Twisted Shakespeare: Twelfth Night
JOYCE MCMILLAN on TWISTED SHAKESPEARE: TWELFTH NIGHT at the Tron Theatre, Glasgow, for The Scotsman 3.8.12
3 stars ***
IT TAKES SOME nerve, to stage a youth theatre production of a Shakespeare comedy that lasts just a little under three hours. These days, the usual way of dealing with an encounter between the bard and young performers is to keep it short and noisy, to focus on the physical action, and to let the poetry fend for itself, in gabble of high-speed dialogue.
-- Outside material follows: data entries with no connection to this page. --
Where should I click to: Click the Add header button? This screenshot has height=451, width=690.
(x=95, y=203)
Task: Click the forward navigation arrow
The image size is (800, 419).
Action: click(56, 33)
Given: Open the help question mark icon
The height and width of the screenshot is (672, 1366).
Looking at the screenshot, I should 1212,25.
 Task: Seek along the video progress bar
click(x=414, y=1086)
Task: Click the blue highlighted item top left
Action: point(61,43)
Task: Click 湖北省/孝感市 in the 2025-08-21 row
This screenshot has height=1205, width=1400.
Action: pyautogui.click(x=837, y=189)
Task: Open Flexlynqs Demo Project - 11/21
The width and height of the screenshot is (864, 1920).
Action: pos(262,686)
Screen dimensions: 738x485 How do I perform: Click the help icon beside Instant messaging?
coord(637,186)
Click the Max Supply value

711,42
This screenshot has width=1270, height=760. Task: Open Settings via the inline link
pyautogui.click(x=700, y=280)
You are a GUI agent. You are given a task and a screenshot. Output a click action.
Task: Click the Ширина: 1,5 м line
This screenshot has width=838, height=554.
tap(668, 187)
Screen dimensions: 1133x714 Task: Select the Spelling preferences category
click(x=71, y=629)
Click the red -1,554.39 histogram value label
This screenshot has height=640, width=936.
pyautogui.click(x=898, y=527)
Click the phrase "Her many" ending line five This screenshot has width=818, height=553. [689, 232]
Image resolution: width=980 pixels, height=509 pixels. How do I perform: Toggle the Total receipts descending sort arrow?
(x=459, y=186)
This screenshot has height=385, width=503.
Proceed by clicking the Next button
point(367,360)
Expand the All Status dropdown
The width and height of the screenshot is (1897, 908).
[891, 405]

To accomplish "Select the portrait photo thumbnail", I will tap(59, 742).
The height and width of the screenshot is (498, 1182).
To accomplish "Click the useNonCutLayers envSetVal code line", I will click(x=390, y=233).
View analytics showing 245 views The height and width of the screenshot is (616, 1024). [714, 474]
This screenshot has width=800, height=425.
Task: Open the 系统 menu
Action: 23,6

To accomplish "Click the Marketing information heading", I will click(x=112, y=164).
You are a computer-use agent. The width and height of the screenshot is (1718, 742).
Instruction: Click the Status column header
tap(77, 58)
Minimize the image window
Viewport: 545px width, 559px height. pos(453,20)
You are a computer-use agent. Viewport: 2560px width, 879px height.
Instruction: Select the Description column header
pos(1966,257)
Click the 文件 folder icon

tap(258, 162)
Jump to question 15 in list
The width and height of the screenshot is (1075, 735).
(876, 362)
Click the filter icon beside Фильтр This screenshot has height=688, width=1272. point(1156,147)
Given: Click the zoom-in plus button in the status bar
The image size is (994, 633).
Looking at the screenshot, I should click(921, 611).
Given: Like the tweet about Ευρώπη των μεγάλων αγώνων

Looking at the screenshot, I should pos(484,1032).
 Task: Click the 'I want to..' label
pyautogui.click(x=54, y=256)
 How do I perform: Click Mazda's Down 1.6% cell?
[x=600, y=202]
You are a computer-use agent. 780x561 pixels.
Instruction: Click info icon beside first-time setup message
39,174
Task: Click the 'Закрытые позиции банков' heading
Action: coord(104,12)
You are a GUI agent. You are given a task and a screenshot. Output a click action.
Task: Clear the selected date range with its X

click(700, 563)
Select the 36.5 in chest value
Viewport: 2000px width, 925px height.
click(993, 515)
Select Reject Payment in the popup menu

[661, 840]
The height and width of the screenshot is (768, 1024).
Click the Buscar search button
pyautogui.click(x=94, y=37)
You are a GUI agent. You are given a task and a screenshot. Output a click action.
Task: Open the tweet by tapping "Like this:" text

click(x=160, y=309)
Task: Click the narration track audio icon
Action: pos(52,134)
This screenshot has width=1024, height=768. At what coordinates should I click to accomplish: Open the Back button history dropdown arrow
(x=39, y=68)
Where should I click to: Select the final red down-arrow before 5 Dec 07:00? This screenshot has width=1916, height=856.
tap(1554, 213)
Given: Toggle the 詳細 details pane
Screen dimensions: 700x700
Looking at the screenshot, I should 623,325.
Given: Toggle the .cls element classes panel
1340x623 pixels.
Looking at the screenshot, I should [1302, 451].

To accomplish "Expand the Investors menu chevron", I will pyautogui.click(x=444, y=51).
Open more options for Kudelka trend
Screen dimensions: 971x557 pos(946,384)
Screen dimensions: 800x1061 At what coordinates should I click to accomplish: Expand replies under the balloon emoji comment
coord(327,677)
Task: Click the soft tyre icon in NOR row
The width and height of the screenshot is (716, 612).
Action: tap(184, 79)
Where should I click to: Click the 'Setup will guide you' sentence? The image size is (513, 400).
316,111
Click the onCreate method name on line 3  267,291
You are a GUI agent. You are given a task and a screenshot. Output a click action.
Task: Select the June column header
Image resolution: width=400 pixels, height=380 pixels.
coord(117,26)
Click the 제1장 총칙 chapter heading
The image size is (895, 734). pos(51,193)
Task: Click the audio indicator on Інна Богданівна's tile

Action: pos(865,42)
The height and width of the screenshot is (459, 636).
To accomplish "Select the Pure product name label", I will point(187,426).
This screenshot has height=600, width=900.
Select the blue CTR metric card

There’s no chance of that, though, in Mary McCluskey of Scottish Youth Theatre’s immensely detailed and almost leisurely account of Shakespeare’s darkest comedy, with its sombre intimations of mortality, and of looming social conflict between puritans and pleasure-seekers. On a dark stage designed by Kenny Miller to look a little like a tomb, but backed by a series of huge screen images of a glorious, formal Italian garden, McCluskey allows her young cast to explore the text at what at first seems an almost funereal pace. There are long pauses between lines, but also – often – a rare sense of understanding, as Rosa Edwards’s elfin Olivia makes her way to the court of Orsino, there to discover the fierce pangs of love for her master, while dressed as his page boy.
One of the problems with McCluskey’s production is that she slightly spoils the joke, so far as Viola and Orsino are concerned, by setting the play – like the SYT’s Midsummer Night’s Dream in the Edinburgh Botanics – in a world where same-sex relationships are not a problem; although Emily Deans’s noisy female Malvolio, falling instantly for the cheeky forged letter suggesting that her boss Olivia is in love with her, has an impressive command of Shakespeare’s text, and of its multiple comic meanings.
There’s plenty to relish, though, in the detail of this show, not least Kirsty Alexander’s outstanding Maria – fluent, clever and witty – and some gorgeous singing from Katharine O’Donnelly as Feste the clown, helped by Dave Gillies’ lush live score. Like A Midsummer Night’s Dream, this Twefth Night suffers from a few over-emphatic dance sequences, each one about twice as long as it needs to be to make its point. This is the kind of show, though, that rewards a little patience; and it pulls off the rare achievement of leading a young cast through every twist and turn of Shakespeare’s play, without compromising at all on its complexity, or its uneasy sense of comedy itself as an increasingly fragile defence, against the approaching dark.